GIVEN DATA »
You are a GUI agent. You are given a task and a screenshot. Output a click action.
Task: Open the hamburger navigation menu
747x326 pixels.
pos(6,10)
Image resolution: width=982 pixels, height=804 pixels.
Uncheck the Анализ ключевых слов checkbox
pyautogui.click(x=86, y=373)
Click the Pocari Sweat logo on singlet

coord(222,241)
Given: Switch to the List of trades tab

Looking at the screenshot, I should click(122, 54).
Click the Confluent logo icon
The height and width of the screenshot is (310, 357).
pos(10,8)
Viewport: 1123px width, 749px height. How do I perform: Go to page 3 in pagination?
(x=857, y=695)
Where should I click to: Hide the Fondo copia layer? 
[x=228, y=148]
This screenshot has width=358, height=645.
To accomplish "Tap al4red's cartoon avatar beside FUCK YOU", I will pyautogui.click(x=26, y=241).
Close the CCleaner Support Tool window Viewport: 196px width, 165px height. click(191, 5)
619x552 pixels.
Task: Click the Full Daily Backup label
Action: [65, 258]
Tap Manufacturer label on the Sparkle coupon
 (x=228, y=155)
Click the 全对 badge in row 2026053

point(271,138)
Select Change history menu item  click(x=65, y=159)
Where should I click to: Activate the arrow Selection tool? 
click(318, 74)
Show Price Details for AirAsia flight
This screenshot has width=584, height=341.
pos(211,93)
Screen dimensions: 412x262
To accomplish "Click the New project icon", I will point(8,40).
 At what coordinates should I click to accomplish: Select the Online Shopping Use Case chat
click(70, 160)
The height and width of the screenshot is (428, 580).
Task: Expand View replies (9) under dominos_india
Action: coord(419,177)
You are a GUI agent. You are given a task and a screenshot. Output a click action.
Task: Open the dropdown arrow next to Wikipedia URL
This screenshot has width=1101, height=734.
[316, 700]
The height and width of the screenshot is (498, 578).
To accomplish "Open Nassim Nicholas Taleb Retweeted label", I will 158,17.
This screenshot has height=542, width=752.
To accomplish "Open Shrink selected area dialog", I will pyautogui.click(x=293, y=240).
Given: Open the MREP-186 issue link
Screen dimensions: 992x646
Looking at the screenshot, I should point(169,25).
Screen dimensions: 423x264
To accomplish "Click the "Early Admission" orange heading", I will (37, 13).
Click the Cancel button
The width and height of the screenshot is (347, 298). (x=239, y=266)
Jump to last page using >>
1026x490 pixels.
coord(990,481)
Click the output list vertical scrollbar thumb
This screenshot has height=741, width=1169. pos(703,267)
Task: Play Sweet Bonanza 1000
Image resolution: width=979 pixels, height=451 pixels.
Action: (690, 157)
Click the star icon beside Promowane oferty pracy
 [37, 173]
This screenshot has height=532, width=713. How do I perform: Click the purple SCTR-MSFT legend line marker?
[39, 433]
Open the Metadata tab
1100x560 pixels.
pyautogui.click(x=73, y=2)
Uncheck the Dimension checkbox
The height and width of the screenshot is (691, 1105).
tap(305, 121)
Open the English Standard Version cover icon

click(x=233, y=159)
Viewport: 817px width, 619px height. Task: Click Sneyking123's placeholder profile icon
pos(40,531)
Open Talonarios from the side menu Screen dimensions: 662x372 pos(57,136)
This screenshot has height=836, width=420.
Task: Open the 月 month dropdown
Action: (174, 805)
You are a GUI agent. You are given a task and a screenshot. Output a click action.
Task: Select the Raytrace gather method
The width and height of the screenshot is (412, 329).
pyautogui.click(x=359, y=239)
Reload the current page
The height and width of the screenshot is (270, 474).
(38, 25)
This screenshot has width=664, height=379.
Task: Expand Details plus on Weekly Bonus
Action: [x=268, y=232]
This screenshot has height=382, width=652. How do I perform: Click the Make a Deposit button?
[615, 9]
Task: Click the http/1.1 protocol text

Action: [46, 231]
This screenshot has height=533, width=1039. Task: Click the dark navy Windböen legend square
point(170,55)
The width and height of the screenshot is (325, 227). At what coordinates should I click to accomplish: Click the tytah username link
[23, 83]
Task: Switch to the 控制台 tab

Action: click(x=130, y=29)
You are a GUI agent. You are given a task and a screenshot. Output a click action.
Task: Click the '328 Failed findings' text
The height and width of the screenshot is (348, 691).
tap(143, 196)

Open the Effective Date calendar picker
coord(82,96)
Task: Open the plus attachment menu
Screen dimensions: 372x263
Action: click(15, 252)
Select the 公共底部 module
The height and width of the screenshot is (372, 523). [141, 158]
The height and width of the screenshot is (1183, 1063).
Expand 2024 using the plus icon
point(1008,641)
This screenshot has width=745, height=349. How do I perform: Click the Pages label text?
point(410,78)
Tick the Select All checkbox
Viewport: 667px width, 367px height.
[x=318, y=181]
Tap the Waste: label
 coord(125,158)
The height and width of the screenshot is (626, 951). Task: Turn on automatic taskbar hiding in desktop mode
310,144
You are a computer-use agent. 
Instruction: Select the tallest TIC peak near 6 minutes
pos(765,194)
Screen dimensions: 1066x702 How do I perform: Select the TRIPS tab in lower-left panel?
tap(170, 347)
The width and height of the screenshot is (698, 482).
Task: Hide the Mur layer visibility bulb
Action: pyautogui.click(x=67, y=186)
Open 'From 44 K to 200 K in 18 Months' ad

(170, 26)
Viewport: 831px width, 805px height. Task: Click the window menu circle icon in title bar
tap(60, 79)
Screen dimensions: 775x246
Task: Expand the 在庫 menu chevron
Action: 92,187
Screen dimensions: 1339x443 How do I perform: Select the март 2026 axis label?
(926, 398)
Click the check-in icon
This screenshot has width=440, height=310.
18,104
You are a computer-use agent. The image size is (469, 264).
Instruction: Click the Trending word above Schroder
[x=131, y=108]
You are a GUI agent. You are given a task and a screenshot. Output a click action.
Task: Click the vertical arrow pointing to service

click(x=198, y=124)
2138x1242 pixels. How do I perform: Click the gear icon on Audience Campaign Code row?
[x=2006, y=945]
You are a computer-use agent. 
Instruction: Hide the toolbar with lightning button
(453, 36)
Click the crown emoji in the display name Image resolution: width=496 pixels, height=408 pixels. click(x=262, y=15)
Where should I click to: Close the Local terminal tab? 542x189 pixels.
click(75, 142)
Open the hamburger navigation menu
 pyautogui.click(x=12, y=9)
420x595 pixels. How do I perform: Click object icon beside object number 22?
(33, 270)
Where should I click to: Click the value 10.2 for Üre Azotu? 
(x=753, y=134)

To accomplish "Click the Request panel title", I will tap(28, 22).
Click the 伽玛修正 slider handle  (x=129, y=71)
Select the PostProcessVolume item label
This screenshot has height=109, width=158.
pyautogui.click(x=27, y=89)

PROBLEM TO WORK ON » Reproduce the entries exactly as they appear.

RESULT OF THIS EXERCISE »
You are a GUI agent. You are given a task and a screenshot. Output a click action.
Task: Open the hamburger navigation menu
747x326 pixels.
pos(6,10)
Image resolution: width=982 pixels, height=804 pixels.
Uncheck the Анализ ключевых слов checkbox
pyautogui.click(x=86, y=373)
Click the Pocari Sweat logo on singlet

coord(222,241)
Given: Switch to the List of trades tab

Looking at the screenshot, I should click(122, 54).
Click the Confluent logo icon
The height and width of the screenshot is (310, 357).
pos(10,8)
Viewport: 1123px width, 749px height. How do I perform: Go to page 3 in pagination?
(x=857, y=695)
Where should I click to: Hide the Fondo copia layer? 
[x=228, y=148]
This screenshot has width=358, height=645.
To accomplish "Tap al4red's cartoon avatar beside FUCK YOU", I will pyautogui.click(x=26, y=241).
Close the CCleaner Support Tool window Viewport: 196px width, 165px height. click(191, 5)
619x552 pixels.
Task: Click the Full Daily Backup label
Action: [65, 258]
Tap Manufacturer label on the Sparkle coupon
 (x=228, y=155)
Click the 全对 badge in row 2026053

point(271,138)
Select Change history menu item  click(x=65, y=159)
Where should I click to: Activate the arrow Selection tool? 
click(318, 74)
Show Price Details for AirAsia flight
This screenshot has width=584, height=341.
pos(211,93)
Screen dimensions: 412x262
To accomplish "Click the New project icon", I will point(8,40).
 At what coordinates should I click to accomplish: Select the Online Shopping Use Case chat
click(70, 160)
The height and width of the screenshot is (428, 580).
Task: Expand View replies (9) under dominos_india
Action: coord(419,177)
You are a GUI agent. You are given a task and a screenshot. Output a click action.
Task: Open the dropdown arrow next to Wikipedia URL
This screenshot has width=1101, height=734.
[316, 700]
The height and width of the screenshot is (498, 578).
To accomplish "Open Nassim Nicholas Taleb Retweeted label", I will 158,17.
This screenshot has height=542, width=752.
To accomplish "Open Shrink selected area dialog", I will pyautogui.click(x=293, y=240).
Given: Open the MREP-186 issue link
Screen dimensions: 992x646
Looking at the screenshot, I should point(169,25).
Screen dimensions: 423x264
To accomplish "Click the "Early Admission" orange heading", I will (37, 13).
Click the Cancel button
The width and height of the screenshot is (347, 298). (x=239, y=266)
Jump to last page using >>
1026x490 pixels.
coord(990,481)
Click the output list vertical scrollbar thumb
This screenshot has height=741, width=1169. pos(703,267)
Task: Play Sweet Bonanza 1000
Image resolution: width=979 pixels, height=451 pixels.
Action: (690, 157)
Click the star icon beside Promowane oferty pracy
 [37, 173]
This screenshot has height=532, width=713. How do I perform: Click the purple SCTR-MSFT legend line marker?
[39, 433]
Open the Metadata tab
1100x560 pixels.
pyautogui.click(x=73, y=2)
Uncheck the Dimension checkbox
The height and width of the screenshot is (691, 1105).
tap(305, 121)
Open the English Standard Version cover icon

click(x=233, y=159)
Viewport: 817px width, 619px height. Task: Click Sneyking123's placeholder profile icon
pos(40,531)
Open Talonarios from the side menu Screen dimensions: 662x372 pos(57,136)
This screenshot has height=836, width=420.
Task: Open the 月 month dropdown
Action: (174, 805)
You are a GUI agent. You are given a task and a screenshot. Output a click action.
Task: Select the Raytrace gather method
The width and height of the screenshot is (412, 329).
pyautogui.click(x=359, y=239)
Reload the current page
The height and width of the screenshot is (270, 474).
(38, 25)
This screenshot has width=664, height=379.
Task: Expand Details plus on Weekly Bonus
Action: [x=268, y=232]
This screenshot has height=382, width=652. How do I perform: Click the Make a Deposit button?
[615, 9]
Task: Click the http/1.1 protocol text

Action: [46, 231]
This screenshot has height=533, width=1039. Task: Click the dark navy Windböen legend square
point(170,55)
The width and height of the screenshot is (325, 227). At what coordinates should I click to accomplish: Click the tytah username link
[23, 83]
Task: Switch to the 控制台 tab

Action: click(x=130, y=29)
You are a GUI agent. You are given a task and a screenshot. Output a click action.
Task: Click the '328 Failed findings' text
The height and width of the screenshot is (348, 691).
tap(143, 196)

Open the Effective Date calendar picker
coord(82,96)
Task: Open the plus attachment menu
Screen dimensions: 372x263
Action: click(15, 252)
Select the 公共底部 module
The height and width of the screenshot is (372, 523). [141, 158]
The height and width of the screenshot is (1183, 1063).
Expand 2024 using the plus icon
point(1008,641)
This screenshot has width=745, height=349. How do I perform: Click the Pages label text?
point(410,78)
Tick the Select All checkbox
Viewport: 667px width, 367px height.
[x=318, y=181]
Tap the Waste: label
 coord(125,158)
The height and width of the screenshot is (626, 951). Task: Turn on automatic taskbar hiding in desktop mode
310,144
You are a computer-use agent. 
Instruction: Select the tallest TIC peak near 6 minutes
pos(765,194)
Screen dimensions: 1066x702 How do I perform: Select the TRIPS tab in lower-left panel?
tap(170, 347)
The width and height of the screenshot is (698, 482).
Task: Hide the Mur layer visibility bulb
Action: pyautogui.click(x=67, y=186)
Open 'From 44 K to 200 K in 18 Months' ad

(170, 26)
Viewport: 831px width, 805px height. Task: Click the window menu circle icon in title bar
tap(60, 79)
Screen dimensions: 775x246
Task: Expand the 在庫 menu chevron
Action: 92,187
Screen dimensions: 1339x443 How do I perform: Select the март 2026 axis label?
(926, 398)
Click the check-in icon
This screenshot has width=440, height=310.
18,104
You are a computer-use agent. The image size is (469, 264).
Instruction: Click the Trending word above Schroder
[x=131, y=108]
You are a GUI agent. You are given a task and a screenshot. Output a click action.
Task: Click the vertical arrow pointing to service

click(x=198, y=124)
2138x1242 pixels. How do I perform: Click the gear icon on Audience Campaign Code row?
[x=2006, y=945]
You are a computer-use agent. 
Instruction: Hide the toolbar with lightning button
(453, 36)
Click the crown emoji in the display name Image resolution: width=496 pixels, height=408 pixels. click(x=262, y=15)
Where should I click to: Close the Local terminal tab? 542x189 pixels.
click(75, 142)
Open the hamburger navigation menu
 pyautogui.click(x=12, y=9)
420x595 pixels. How do I perform: Click object icon beside object number 22?
(33, 270)
Where should I click to: Click the value 10.2 for Üre Azotu? 
(x=753, y=134)

To accomplish "Click the Request panel title", I will tap(28, 22).
Click the 伽玛修正 slider handle  (x=129, y=71)
Select the PostProcessVolume item label
This screenshot has height=109, width=158.
pyautogui.click(x=27, y=89)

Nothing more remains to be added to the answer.